## AIM
Count how many lines in the listing below contain the word "Switch". Reply with only that number.

## Source listing
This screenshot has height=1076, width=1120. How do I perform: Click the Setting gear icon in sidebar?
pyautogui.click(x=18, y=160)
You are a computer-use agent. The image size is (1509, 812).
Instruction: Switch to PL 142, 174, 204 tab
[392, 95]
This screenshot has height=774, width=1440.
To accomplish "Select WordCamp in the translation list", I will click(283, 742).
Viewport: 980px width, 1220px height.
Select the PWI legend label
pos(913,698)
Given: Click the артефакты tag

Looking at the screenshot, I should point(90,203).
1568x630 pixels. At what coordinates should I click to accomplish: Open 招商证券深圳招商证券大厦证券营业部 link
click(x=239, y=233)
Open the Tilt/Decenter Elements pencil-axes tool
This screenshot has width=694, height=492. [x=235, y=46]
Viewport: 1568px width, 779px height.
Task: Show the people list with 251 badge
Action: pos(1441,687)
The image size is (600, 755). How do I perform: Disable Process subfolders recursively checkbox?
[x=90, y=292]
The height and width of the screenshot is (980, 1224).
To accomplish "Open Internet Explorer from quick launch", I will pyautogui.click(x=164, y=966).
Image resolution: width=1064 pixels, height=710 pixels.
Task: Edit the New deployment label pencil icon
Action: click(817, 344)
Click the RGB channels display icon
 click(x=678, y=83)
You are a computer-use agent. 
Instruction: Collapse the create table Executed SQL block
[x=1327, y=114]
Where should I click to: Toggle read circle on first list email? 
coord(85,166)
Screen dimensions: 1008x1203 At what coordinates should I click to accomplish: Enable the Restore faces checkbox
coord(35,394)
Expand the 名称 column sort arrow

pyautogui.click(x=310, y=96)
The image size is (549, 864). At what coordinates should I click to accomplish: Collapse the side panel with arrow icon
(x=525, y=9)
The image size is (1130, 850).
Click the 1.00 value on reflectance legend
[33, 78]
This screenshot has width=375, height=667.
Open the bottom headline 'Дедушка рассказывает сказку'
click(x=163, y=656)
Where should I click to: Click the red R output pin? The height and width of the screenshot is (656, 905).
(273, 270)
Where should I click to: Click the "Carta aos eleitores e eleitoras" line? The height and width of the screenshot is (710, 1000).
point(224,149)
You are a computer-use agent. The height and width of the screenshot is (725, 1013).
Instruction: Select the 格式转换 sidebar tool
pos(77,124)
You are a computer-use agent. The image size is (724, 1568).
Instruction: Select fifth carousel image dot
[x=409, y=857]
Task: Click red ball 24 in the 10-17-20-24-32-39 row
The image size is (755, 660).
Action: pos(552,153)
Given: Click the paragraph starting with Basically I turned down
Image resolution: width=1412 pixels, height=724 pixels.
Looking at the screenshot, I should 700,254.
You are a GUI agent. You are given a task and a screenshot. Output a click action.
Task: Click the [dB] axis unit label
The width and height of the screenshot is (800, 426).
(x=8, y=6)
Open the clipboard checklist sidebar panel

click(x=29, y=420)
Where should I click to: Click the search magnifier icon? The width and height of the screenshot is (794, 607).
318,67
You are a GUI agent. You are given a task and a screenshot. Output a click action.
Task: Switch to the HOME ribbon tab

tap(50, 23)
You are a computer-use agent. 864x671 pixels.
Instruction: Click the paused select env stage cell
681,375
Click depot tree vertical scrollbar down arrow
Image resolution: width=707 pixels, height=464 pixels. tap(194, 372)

## EXERCISE RESULT
2